Polecenie. W części wpisów, która zaczyna się wierszem zawierającym „1349x896 pixels. At” i kończy wierszem zawierającym „Action: point(168,52)”, zastąp „Day” przez „Month”, a resztę przepisz bez zmian. Obrazy pomiń w odpowiedzi.
......
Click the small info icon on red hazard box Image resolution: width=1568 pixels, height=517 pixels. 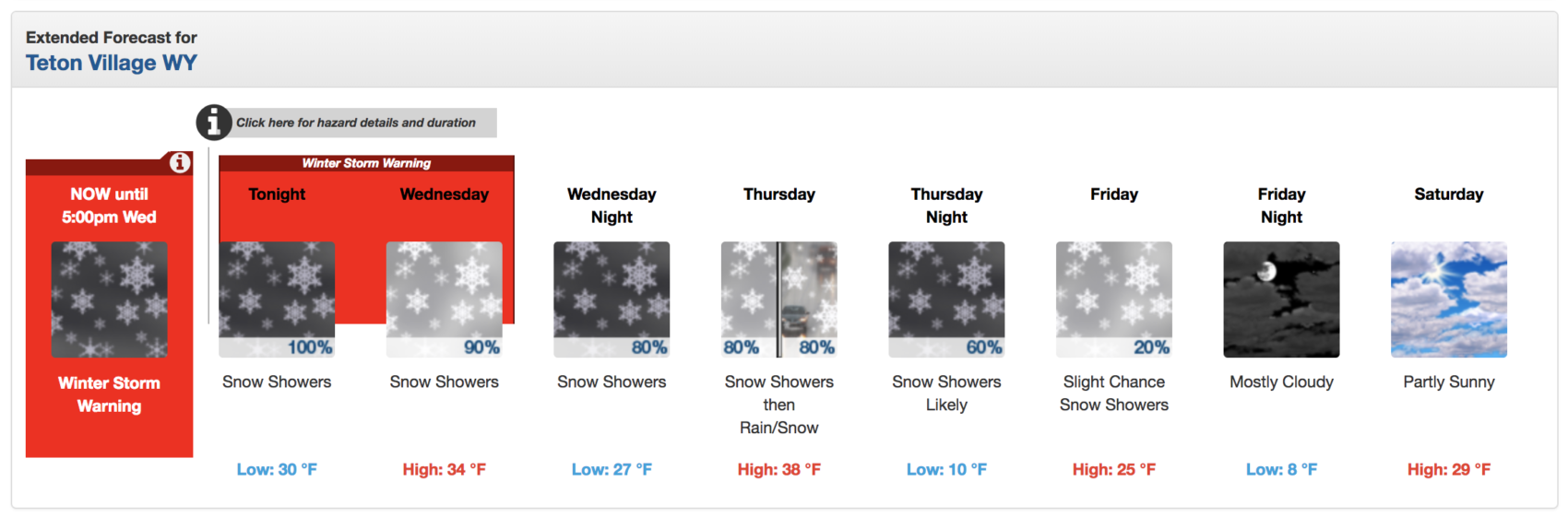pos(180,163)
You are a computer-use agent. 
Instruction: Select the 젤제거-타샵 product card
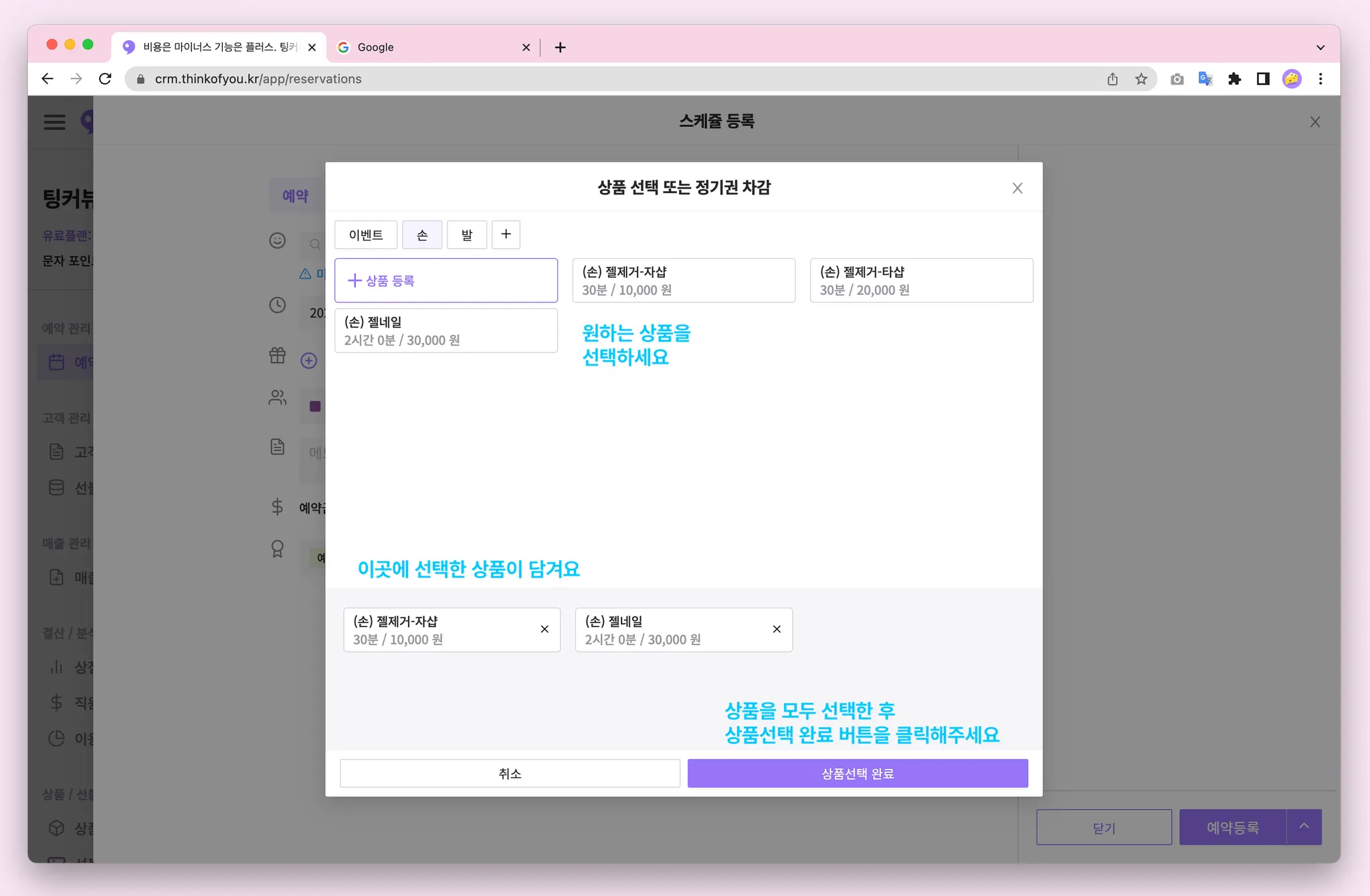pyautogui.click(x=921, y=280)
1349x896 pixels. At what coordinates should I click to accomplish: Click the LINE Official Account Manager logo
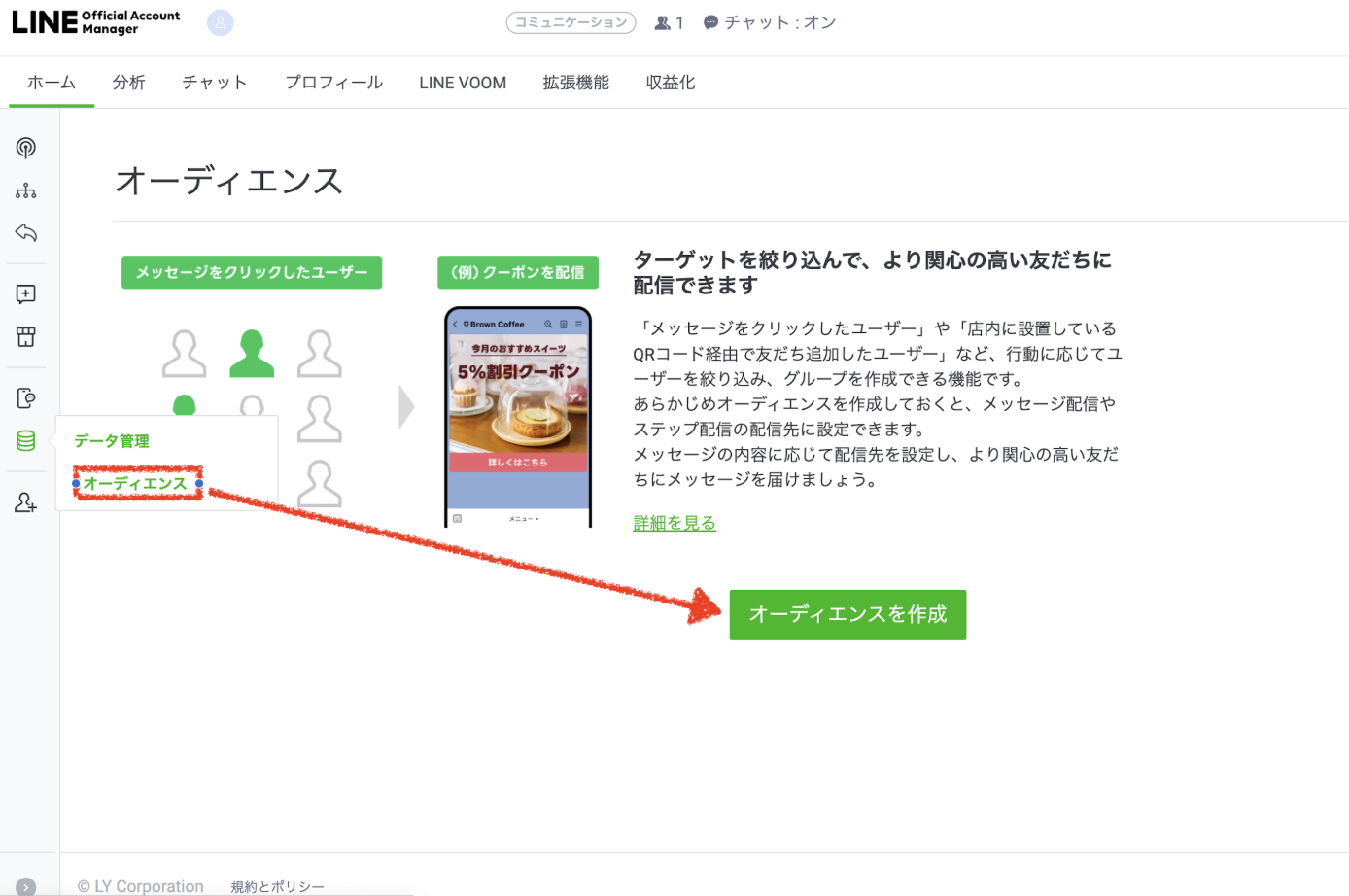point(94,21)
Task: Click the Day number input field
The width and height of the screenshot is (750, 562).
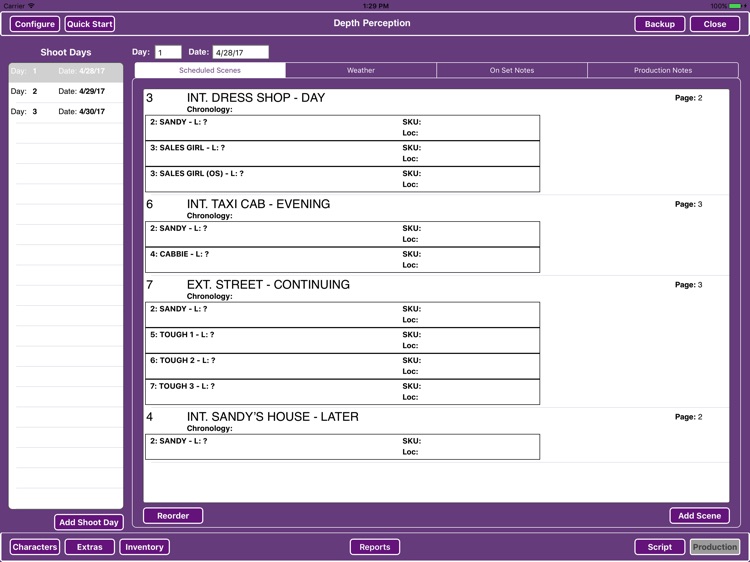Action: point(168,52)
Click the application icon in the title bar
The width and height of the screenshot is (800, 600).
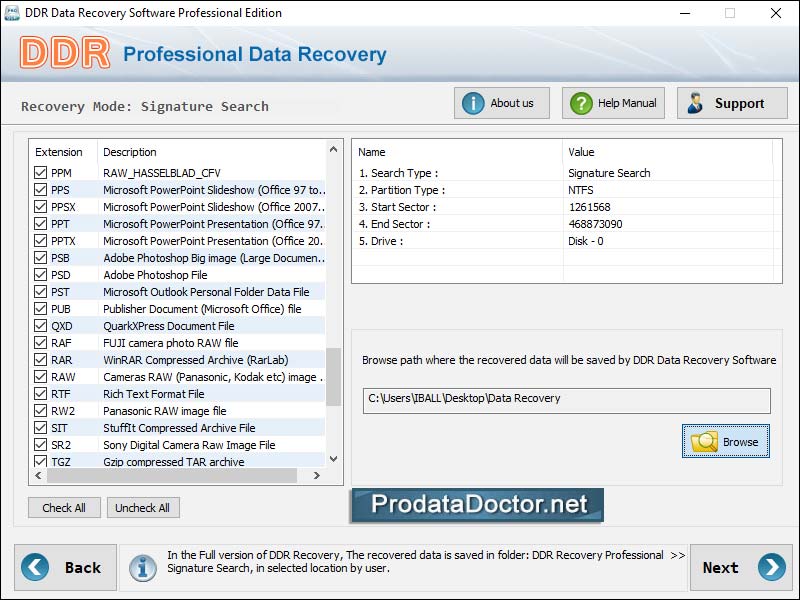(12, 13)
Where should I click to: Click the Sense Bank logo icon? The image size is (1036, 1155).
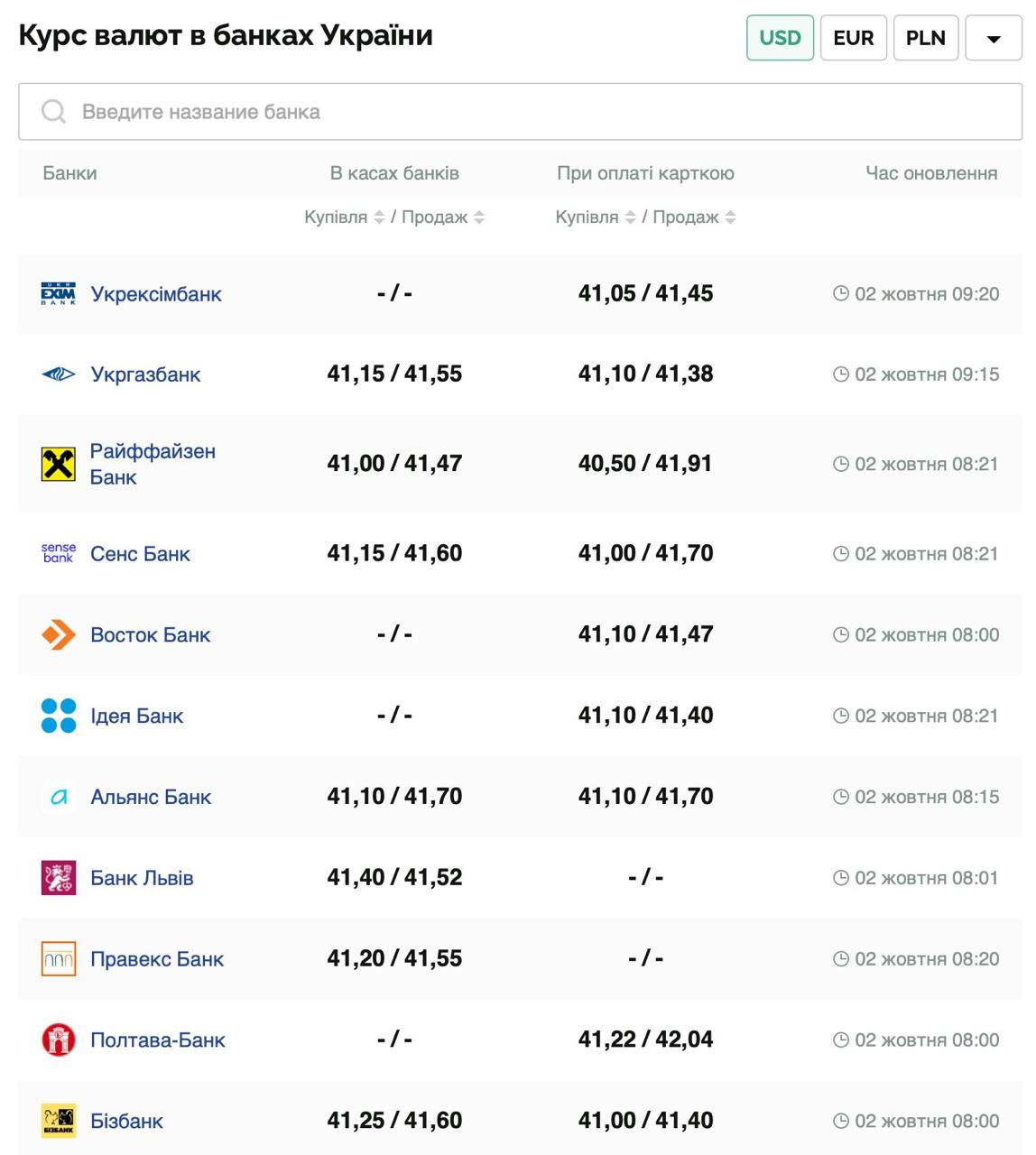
......
Odpowiedź.
1349x896 pixels. At what coordinates should I click to accomplish: Click the LINE Official Account Manager logo
point(94,21)
Task: Click the Month number input field
The width and height of the screenshot is (750, 562).
Action: point(168,52)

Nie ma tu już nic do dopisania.